What to do:
Extract, in full, each line of the items below that contains the string "should".
____________
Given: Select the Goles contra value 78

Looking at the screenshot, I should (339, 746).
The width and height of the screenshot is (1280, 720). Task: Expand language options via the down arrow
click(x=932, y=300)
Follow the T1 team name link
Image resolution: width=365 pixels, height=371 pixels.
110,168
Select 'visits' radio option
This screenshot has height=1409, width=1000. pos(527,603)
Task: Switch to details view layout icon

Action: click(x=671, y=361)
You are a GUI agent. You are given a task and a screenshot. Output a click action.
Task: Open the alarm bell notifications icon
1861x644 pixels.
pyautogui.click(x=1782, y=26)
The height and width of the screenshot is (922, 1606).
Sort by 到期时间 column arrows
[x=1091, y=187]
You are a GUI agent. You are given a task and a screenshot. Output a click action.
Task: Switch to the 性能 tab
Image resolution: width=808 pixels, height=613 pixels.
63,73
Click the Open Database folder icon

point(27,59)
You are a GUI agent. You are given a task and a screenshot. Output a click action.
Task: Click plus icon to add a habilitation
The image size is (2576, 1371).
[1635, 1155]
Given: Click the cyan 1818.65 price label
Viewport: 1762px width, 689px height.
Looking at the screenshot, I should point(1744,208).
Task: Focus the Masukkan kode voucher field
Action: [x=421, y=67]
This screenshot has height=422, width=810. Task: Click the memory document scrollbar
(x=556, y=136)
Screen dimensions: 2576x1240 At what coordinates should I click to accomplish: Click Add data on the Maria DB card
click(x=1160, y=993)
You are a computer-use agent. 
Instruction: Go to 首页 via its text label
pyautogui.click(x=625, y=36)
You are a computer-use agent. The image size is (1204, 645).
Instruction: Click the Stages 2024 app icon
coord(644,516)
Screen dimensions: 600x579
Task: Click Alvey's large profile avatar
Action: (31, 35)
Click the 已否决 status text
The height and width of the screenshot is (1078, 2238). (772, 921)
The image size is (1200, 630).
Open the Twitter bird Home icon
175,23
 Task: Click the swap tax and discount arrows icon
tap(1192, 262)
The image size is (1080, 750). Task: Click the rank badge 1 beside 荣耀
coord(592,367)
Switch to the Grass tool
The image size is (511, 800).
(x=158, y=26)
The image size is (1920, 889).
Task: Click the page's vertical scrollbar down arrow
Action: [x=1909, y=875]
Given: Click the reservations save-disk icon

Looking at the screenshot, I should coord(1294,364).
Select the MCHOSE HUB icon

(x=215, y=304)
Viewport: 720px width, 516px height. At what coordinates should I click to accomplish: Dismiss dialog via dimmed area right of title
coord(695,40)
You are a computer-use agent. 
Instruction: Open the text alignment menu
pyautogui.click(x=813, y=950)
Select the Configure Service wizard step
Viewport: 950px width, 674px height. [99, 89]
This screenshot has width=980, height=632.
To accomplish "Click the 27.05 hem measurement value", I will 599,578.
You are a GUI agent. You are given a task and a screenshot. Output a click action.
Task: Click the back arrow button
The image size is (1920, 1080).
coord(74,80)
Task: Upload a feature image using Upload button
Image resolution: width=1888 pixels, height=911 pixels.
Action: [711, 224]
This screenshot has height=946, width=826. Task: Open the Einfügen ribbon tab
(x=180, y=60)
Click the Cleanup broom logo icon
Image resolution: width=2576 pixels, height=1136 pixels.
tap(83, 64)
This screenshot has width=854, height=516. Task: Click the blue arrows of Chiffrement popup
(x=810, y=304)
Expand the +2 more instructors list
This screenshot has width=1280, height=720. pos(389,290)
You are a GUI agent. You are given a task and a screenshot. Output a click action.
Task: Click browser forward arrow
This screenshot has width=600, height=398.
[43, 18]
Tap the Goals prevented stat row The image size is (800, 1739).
____________
Solution below:
Looking at the screenshot, I should (339, 746).
Looking at the screenshot, I should point(1744,208).
Screen dimensions: 2576x1240 At what coordinates should I click to accomplish: Click Add data on the Maria DB card
Looking at the screenshot, I should coord(1294,364).
Viewport: 720px width, 516px height. At what coordinates should I click to accomplish: Dismiss dialog via dimmed area right of title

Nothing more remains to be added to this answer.